The UK economy expanded by just 0.2%q/q in Q1 2017, well below the 0.6%q/q average pace recorded in the second half of 2016 and falling short of the Bank of England’s estimate of 0.4%q/q, notes Nikesh Sawjani, Research Analyst at Lloyds Bank.

Key Quotes

“Looking below the surface, even though we expect growth over the first quarter to be revised up to 0.3%q/q eventually, such poor momentum arithmetically makes the task of achieving a solid bounce-back in the Q2 all the more difficult. Taking the PMI surveys at face value, this would point to GDP growth of 0.4%q/q in Q2. However, based on the flow of available ‘hard’ data for the quarter so far suggests a 0.3%q/q pace looks more likely. That would set up calendar year growth of 1.6% in 2017 as a whole. That pace would be slower than both the 1.8% recorded for 2016 and the 1.9% in the Bank of England’s May Inflation Report.”

“Much of the slowdown this year reflects the impact of weaker consumer spending. While retail sales rose 1.5% in the second quarter, this follows a 1.4% fall in Q1 and leaves the level of retail activity no higher than it was in Q4 of last year. Meanwhile, the savings ratio fell to a historic low in 2017 Q1. With consumers experiencing a squeeze on purchasing power as sterling’s post-referendum drop induces rising inflation, their appetite to continue to pare back savings may prove limited.”

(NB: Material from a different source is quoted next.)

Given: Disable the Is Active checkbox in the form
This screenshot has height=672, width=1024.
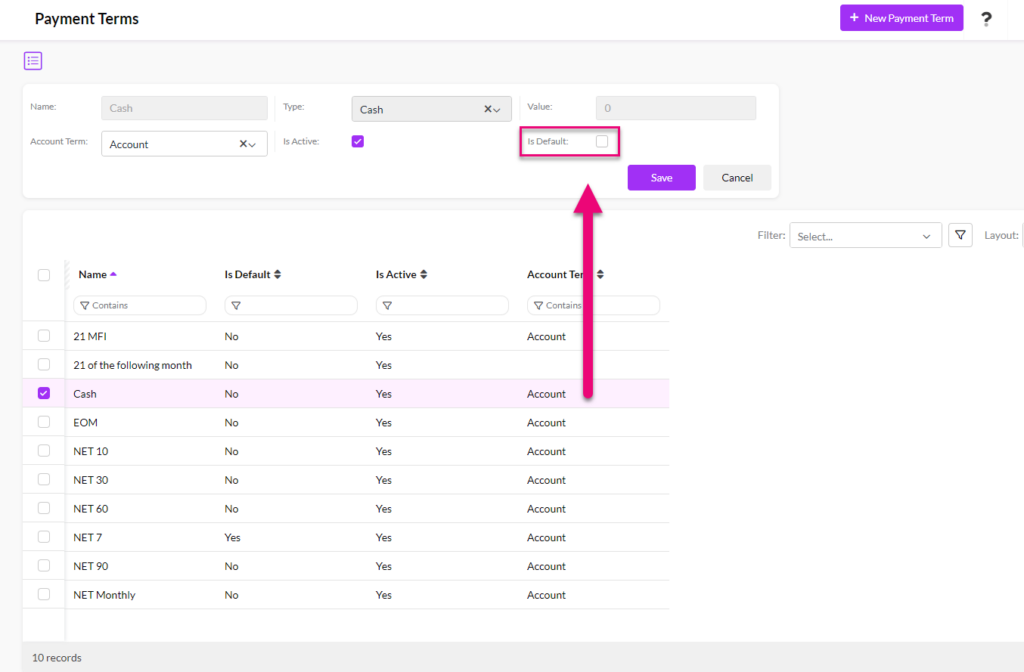Looking at the screenshot, I should pos(358,141).
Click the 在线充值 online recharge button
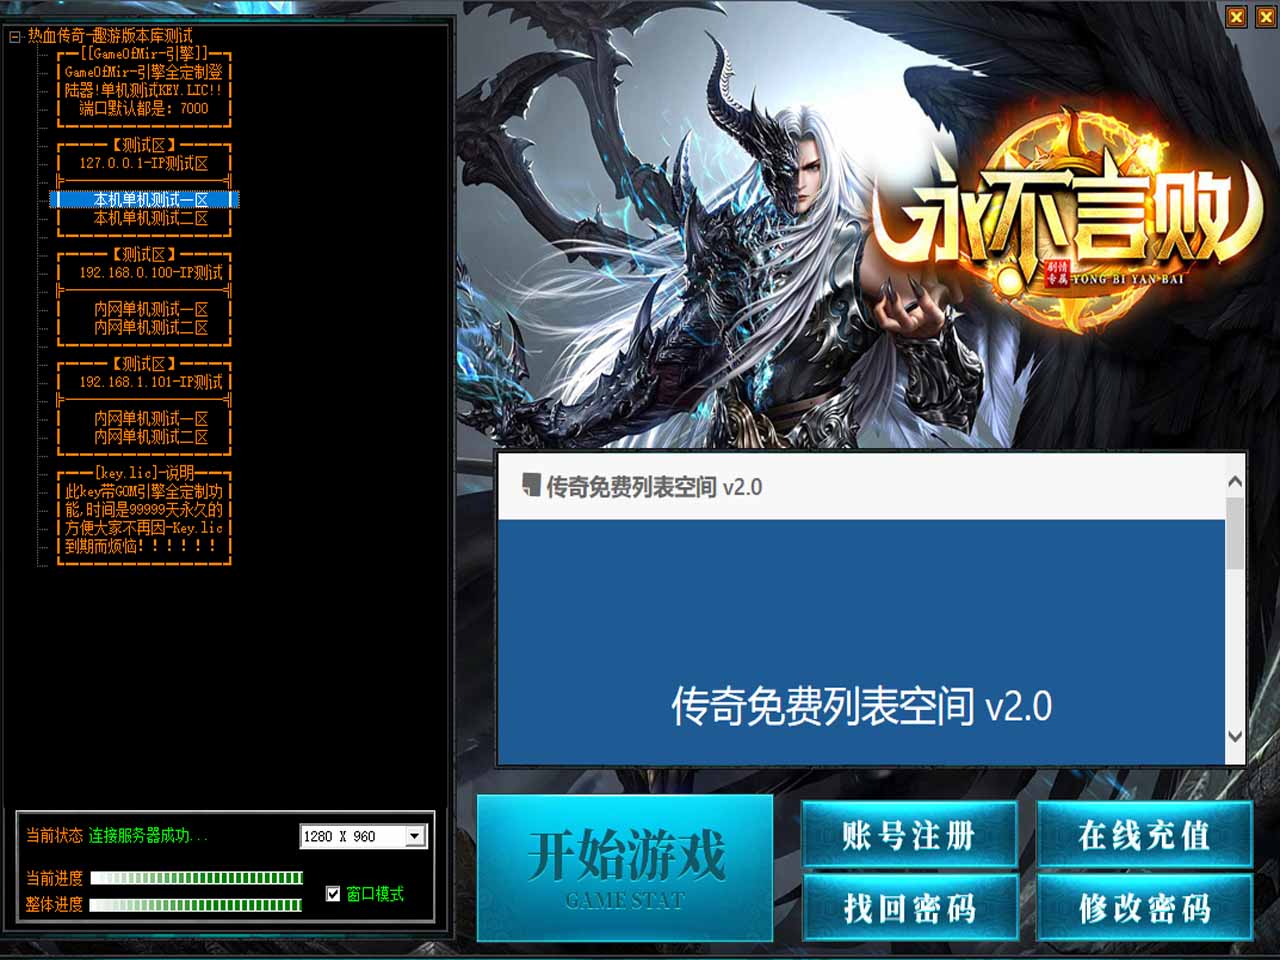This screenshot has width=1280, height=960. tap(1144, 835)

“On our forecasts, the adverse effects of rising prices dominate the boost to net exports from the 13% sterling depreciation in effective terms since the referendum, and 19% since the mid-2015 peak. Higher prices of capital goods will act as a deterrent to investment spending; business investment was already broadly flat over the course of 2016, and the medium-term political and economic backdrop remains uncertain. As prices rise and the resilience of recent growth momentum fades, we expect GDP growth in calendar year 2018 to ease back to 1.4%, below our estimate of trend. That pullback from stronger momentum in 2017 is reinforced by the re-profiling of the fiscal headwind implied by the Chancellor’s 2017 Spring Budget, which set up a modest fiscal boost in FY 2017/18 which is recouped through a commensurately bigger drag in future years.”